Misuse Detection in a Simulated IaaS Environment

  • Burhan Al-Bayati
  • Nathan ClarkeEmail author
  • Paul DowlandEmail author
  • Fudong LiEmail author
Conference paper
Part of the Lecture Notes in Computer Science book series (LNCS, volume 11263)


Cloud computing is an emerging technology paradigm by offering elastic computing resources for individuals and organisations with low cost. However, security is still the most sensitive issue in cloud computing services as the service remains accessible to anyone after initial simple authentication login for significant periods. This has led to increase vulnerability to potential attacks and sensitive customer information being misused. To be able to detect this misuse, an additional intelligent security measures are arguably required. Tracking user’s activity by building user behaviour profiles is one technique that has been successfully applied in a variety of applications such as telecommunication misuse and credit card fraud. This paper presents an investigation into applying behavioural profiling in a simulated IaaS-based infrastructure for the purposes of misuse detection by verifying the active user continuously and transparently.
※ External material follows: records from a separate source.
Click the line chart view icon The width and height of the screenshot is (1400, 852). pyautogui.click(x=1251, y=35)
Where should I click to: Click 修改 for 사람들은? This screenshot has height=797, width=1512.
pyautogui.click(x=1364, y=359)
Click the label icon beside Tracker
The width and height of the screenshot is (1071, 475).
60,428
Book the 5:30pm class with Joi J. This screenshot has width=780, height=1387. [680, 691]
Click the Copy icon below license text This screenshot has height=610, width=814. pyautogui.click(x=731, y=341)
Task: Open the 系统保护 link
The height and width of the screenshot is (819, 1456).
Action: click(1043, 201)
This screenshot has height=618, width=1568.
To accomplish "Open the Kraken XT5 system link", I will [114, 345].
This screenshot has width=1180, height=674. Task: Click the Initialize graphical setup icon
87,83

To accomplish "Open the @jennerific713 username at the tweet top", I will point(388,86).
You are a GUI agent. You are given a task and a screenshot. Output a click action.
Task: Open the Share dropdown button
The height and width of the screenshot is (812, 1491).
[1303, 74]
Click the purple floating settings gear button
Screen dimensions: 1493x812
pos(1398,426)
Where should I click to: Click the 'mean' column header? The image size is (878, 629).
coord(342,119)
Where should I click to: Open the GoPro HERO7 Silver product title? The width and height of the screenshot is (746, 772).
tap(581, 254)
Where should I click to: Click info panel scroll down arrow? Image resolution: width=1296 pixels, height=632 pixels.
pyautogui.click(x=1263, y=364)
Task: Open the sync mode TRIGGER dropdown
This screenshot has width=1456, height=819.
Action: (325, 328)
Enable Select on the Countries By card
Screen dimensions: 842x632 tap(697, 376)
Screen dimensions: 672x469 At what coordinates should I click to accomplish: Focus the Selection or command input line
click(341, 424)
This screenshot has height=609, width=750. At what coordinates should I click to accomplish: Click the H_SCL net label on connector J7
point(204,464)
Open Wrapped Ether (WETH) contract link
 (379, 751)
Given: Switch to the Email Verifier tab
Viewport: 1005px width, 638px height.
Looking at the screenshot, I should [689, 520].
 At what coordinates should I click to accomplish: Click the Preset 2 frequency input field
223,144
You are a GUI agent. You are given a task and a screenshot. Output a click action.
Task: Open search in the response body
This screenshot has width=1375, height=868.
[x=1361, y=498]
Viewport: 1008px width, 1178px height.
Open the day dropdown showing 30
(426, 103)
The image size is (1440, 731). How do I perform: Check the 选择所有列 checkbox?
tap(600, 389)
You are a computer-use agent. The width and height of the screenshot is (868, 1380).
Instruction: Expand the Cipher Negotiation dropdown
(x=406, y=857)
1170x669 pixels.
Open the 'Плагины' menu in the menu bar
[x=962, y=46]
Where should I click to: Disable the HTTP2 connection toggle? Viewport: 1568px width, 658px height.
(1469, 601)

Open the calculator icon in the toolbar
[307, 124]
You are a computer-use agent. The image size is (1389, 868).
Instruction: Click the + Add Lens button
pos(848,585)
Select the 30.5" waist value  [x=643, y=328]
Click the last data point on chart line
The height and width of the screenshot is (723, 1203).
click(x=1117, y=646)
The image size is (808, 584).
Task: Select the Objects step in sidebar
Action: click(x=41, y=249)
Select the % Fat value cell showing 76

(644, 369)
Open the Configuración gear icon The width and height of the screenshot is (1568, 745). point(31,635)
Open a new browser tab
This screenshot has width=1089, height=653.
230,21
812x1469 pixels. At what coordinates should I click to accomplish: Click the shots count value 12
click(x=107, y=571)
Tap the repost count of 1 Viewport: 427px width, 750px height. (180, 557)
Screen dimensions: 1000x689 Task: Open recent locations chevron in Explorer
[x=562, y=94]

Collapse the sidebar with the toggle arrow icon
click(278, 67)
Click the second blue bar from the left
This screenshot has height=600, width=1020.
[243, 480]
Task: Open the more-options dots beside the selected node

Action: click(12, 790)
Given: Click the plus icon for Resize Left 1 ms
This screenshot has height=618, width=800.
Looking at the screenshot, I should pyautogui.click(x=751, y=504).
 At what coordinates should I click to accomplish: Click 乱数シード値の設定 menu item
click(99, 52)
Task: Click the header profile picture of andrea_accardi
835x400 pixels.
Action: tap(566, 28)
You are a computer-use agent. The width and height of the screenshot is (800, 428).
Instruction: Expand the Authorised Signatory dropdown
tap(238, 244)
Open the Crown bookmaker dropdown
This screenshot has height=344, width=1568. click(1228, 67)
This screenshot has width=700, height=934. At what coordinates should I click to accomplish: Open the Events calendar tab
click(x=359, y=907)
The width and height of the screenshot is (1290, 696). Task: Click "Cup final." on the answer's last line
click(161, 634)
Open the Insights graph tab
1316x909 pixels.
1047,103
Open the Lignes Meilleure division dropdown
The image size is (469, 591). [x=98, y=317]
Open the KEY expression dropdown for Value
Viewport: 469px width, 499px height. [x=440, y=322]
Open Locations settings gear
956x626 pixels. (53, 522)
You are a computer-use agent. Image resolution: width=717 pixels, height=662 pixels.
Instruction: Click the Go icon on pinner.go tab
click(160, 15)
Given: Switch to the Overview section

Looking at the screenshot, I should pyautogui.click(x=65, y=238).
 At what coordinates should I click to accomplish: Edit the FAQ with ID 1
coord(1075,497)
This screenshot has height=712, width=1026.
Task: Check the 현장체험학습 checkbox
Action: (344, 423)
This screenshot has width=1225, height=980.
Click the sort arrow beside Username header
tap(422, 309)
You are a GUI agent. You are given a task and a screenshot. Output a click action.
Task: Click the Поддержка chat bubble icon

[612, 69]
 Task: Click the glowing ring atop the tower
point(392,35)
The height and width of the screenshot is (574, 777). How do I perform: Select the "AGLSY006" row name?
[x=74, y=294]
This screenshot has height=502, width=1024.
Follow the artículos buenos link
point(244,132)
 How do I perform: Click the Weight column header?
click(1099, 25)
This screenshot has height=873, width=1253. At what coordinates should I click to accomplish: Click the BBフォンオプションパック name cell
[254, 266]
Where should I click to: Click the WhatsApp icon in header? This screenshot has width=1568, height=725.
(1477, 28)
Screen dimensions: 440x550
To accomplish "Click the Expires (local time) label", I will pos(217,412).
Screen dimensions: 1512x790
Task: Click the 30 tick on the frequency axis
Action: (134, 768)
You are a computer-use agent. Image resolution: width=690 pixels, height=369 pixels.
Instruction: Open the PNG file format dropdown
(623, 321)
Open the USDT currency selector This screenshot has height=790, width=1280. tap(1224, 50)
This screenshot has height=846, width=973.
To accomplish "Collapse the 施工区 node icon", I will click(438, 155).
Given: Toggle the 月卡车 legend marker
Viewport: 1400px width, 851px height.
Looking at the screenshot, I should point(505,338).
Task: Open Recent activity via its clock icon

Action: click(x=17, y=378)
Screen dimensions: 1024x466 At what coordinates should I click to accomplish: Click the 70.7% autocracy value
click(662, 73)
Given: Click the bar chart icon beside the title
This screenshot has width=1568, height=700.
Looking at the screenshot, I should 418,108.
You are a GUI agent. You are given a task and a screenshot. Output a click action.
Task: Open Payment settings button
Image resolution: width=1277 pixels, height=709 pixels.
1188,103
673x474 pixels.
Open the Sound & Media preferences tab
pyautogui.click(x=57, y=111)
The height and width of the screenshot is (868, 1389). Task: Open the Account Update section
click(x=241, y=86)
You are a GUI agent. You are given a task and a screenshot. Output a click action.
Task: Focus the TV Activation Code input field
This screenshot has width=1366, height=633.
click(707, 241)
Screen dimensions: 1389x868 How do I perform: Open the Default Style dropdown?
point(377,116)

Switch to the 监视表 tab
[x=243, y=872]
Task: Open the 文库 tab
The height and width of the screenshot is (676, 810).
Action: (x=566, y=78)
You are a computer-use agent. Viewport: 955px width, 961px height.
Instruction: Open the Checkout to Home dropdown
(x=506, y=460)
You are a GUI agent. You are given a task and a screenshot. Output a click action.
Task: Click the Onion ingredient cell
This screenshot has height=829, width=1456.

In order to examine the feasibility of this approach within cloud infrastructure services, a private dataset was collected containing real interactions of 60 users over a three-week period (totalling 1,048,195 log entries). A series of experiments were conducted using supervised machine learning algorithms to examine the ability of detecting abnormal usage. The best experimental result of 0.32% Equal Error Rate is encouraging and indicates the ability of identifying misuse within cloud computing services via the behavioural profiling technique.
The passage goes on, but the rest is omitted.